Provided records –
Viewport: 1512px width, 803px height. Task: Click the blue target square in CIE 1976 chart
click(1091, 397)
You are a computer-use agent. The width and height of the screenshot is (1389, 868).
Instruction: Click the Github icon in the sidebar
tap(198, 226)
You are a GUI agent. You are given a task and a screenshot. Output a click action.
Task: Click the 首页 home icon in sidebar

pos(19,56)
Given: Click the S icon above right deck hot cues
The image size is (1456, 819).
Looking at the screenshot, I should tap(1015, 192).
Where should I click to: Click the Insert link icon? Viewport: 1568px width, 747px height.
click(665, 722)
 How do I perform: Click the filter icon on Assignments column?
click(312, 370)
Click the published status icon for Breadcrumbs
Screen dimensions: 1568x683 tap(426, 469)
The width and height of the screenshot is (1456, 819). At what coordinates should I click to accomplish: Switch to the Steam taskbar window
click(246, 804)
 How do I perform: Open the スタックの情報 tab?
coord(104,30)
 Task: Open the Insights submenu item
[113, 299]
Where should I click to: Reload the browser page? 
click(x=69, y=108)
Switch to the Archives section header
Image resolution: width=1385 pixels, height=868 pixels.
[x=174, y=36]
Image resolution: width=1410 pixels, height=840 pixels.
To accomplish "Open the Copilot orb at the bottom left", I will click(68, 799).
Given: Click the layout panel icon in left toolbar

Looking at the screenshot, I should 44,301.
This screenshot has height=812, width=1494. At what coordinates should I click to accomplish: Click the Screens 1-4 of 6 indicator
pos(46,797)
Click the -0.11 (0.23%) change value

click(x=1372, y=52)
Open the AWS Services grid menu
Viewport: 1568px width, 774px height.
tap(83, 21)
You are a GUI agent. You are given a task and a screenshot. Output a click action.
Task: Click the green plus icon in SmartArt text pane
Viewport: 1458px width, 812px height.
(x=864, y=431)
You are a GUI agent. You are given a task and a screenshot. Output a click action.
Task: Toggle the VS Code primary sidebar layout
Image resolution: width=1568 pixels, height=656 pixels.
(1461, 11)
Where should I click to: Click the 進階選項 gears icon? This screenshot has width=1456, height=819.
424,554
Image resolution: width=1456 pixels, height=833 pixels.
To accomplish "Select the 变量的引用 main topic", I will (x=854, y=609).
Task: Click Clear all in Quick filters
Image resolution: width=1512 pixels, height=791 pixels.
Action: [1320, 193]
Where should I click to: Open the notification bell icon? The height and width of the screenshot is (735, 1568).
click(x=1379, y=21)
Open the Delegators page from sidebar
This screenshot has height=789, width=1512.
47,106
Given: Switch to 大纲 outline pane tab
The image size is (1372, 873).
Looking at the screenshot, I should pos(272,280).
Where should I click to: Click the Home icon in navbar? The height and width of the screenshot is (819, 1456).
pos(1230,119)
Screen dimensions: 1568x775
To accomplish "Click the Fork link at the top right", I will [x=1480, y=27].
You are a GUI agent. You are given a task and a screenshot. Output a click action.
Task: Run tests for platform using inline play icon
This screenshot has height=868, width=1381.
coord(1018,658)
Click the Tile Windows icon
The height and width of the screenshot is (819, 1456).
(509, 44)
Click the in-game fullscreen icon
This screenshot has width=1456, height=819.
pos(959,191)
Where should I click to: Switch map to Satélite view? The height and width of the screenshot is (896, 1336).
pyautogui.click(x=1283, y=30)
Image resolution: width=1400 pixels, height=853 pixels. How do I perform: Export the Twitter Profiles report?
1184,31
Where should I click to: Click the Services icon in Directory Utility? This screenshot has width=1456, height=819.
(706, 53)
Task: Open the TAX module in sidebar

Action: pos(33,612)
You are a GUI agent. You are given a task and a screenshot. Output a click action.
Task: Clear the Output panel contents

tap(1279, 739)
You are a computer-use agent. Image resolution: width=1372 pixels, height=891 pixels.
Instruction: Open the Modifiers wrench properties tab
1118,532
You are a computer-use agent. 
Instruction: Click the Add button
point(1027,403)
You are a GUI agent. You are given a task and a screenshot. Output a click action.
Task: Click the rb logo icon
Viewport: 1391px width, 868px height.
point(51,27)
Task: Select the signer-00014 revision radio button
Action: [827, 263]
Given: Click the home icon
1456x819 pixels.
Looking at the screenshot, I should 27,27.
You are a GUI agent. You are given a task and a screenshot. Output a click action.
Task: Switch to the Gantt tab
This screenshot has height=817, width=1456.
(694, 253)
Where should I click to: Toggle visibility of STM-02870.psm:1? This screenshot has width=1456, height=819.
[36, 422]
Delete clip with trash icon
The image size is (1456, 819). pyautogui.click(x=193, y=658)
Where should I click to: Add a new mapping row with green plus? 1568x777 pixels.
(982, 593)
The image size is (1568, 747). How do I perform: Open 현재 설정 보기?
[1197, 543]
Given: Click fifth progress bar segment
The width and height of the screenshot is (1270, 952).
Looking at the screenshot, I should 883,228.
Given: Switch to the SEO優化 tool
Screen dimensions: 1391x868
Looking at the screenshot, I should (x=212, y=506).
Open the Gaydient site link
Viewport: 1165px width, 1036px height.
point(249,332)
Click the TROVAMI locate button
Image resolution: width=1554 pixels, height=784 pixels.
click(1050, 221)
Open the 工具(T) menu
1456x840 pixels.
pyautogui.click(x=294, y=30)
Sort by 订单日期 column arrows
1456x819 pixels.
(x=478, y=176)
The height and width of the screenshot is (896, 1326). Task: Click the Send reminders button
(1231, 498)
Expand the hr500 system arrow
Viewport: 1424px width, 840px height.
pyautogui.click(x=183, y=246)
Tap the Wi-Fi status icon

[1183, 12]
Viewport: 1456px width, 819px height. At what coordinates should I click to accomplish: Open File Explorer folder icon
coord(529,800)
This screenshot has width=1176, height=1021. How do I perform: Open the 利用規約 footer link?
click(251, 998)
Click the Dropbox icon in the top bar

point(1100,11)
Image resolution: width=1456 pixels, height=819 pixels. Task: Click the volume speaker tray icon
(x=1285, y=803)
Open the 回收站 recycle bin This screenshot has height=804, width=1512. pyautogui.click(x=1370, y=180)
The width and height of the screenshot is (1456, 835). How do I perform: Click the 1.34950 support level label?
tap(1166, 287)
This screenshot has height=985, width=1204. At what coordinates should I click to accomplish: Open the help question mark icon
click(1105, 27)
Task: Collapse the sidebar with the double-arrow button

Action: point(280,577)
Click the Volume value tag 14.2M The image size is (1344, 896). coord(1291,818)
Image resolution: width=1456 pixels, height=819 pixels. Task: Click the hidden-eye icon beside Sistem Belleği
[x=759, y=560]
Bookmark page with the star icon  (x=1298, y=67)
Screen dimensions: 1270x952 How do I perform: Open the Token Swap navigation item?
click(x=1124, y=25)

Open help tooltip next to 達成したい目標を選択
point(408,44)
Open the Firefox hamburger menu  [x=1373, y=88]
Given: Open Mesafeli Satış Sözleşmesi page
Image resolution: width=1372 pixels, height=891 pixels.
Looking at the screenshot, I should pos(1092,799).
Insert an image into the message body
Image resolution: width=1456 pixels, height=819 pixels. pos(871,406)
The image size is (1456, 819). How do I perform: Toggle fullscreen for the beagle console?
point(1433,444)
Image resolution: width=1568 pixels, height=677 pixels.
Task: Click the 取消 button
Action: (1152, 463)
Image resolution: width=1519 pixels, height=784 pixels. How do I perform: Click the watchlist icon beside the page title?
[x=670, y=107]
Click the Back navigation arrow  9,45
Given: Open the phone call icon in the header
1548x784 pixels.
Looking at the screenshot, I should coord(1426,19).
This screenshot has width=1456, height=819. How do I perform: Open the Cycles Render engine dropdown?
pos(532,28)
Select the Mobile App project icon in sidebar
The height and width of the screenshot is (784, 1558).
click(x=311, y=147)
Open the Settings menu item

Instructions for the task – The required output is the stretch of entries above from the line containing "Where should I click to: Click the Services" through the line containing "Given: Switch to the SEO優化 tool", reproduced exactly.

Response below –
Where should I click to: Click the Services icon in Directory Utility? This screenshot has width=1456, height=819.
(706, 53)
Task: Open the TAX module in sidebar

Action: pos(33,612)
You are a GUI agent. You are given a task and a screenshot. Output a click action.
Task: Clear the Output panel contents

tap(1279, 739)
You are a computer-use agent. Image resolution: width=1372 pixels, height=891 pixels.
Instruction: Open the Modifiers wrench properties tab
1118,532
You are a computer-use agent. 
Instruction: Click the Add button
point(1027,403)
You are a GUI agent. You are given a task and a screenshot. Output a click action.
Task: Click the rb logo icon
Viewport: 1391px width, 868px height.
point(51,27)
Task: Select the signer-00014 revision radio button
Action: [827, 263]
Given: Click the home icon
1456x819 pixels.
Looking at the screenshot, I should 27,27.
You are a GUI agent. You are given a task and a screenshot. Output a click action.
Task: Switch to the Gantt tab
This screenshot has height=817, width=1456.
(694, 253)
Where should I click to: Toggle visibility of STM-02870.psm:1? This screenshot has width=1456, height=819.
[36, 422]
Delete clip with trash icon
The image size is (1456, 819). pyautogui.click(x=193, y=658)
Where should I click to: Add a new mapping row with green plus? 1568x777 pixels.
(982, 593)
The image size is (1568, 747). How do I perform: Open 현재 설정 보기?
[1197, 543]
Given: Click fifth progress bar segment
The width and height of the screenshot is (1270, 952).
Looking at the screenshot, I should 883,228.
Given: Switch to the SEO優化 tool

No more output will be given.